= Beginning of Section =

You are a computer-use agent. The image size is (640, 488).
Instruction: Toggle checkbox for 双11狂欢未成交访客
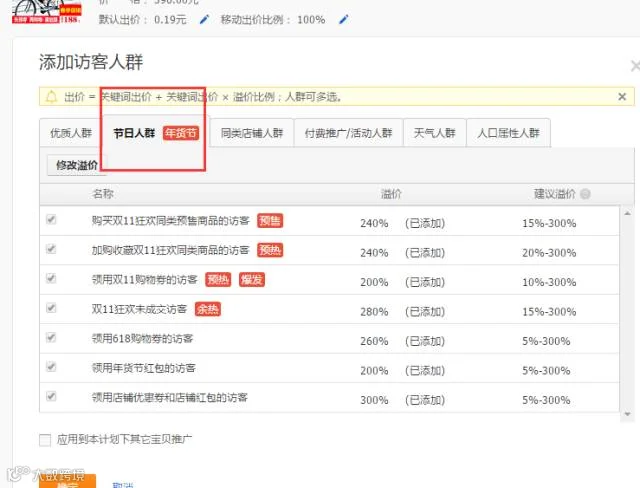[x=51, y=308]
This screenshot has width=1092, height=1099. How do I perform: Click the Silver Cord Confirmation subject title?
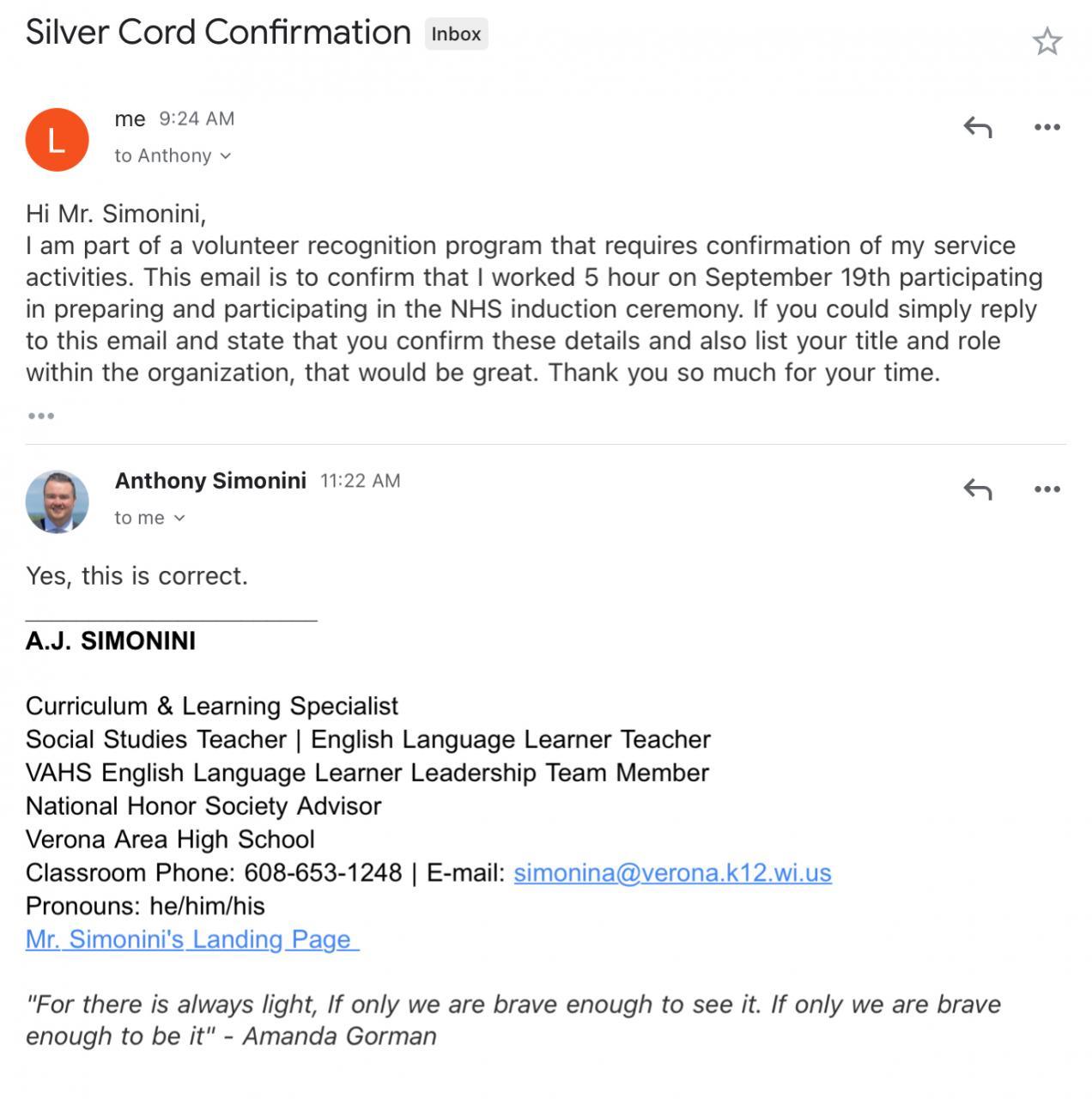(218, 33)
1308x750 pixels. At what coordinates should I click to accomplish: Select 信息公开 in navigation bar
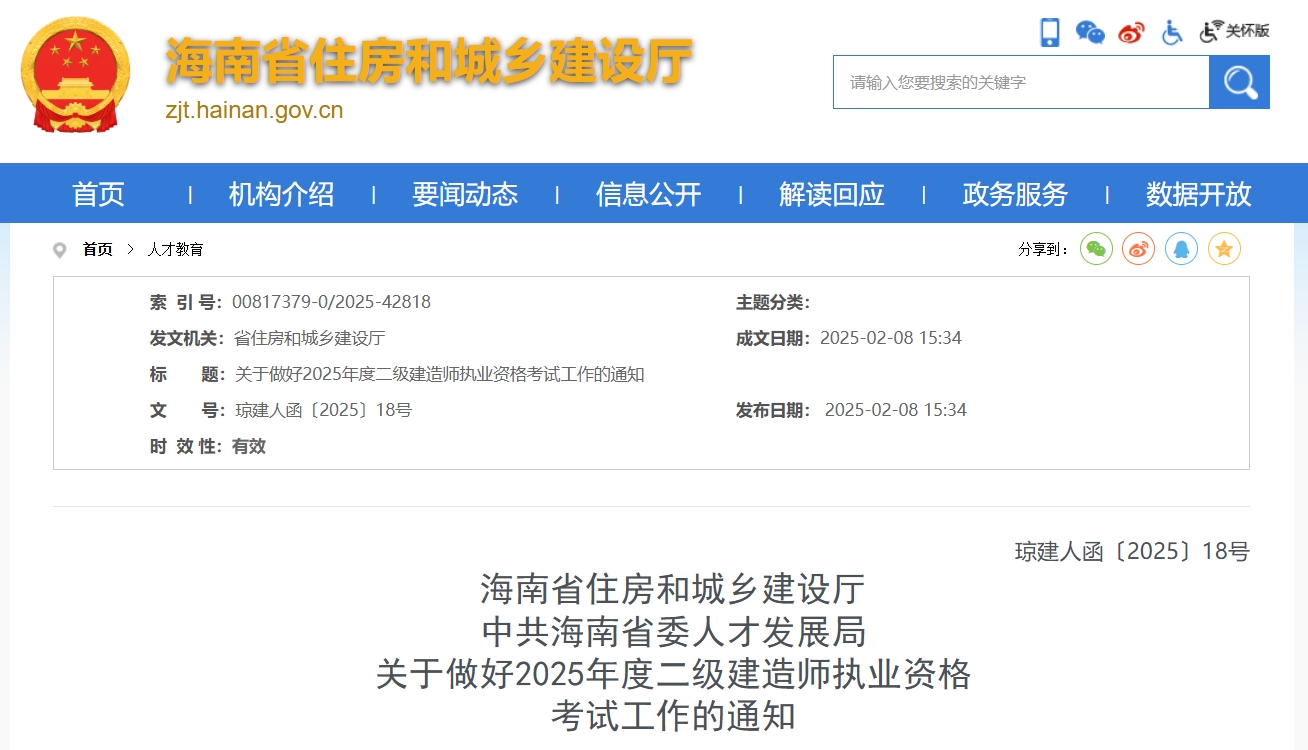[x=648, y=194]
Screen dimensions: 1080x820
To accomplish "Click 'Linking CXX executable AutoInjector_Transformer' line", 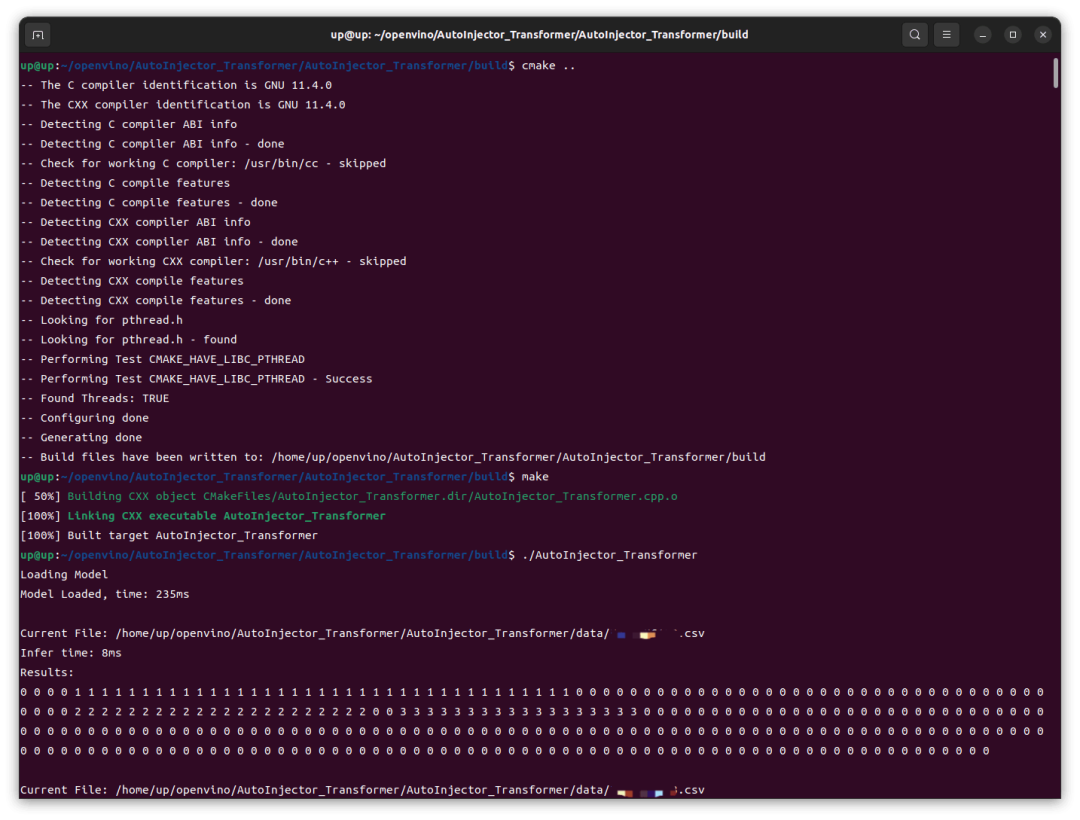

= End of Section =

**Exercise details:** Nothing but the lines from the line with "Screen dimensions: 1080x820" through the last line of the listing above should be repeated, and pictures should be left out.

**Answer box:**
Screen dimensions: 1080x820
To accomplish "Click 'Linking CXX executable AutoInjector_Transformer' line", 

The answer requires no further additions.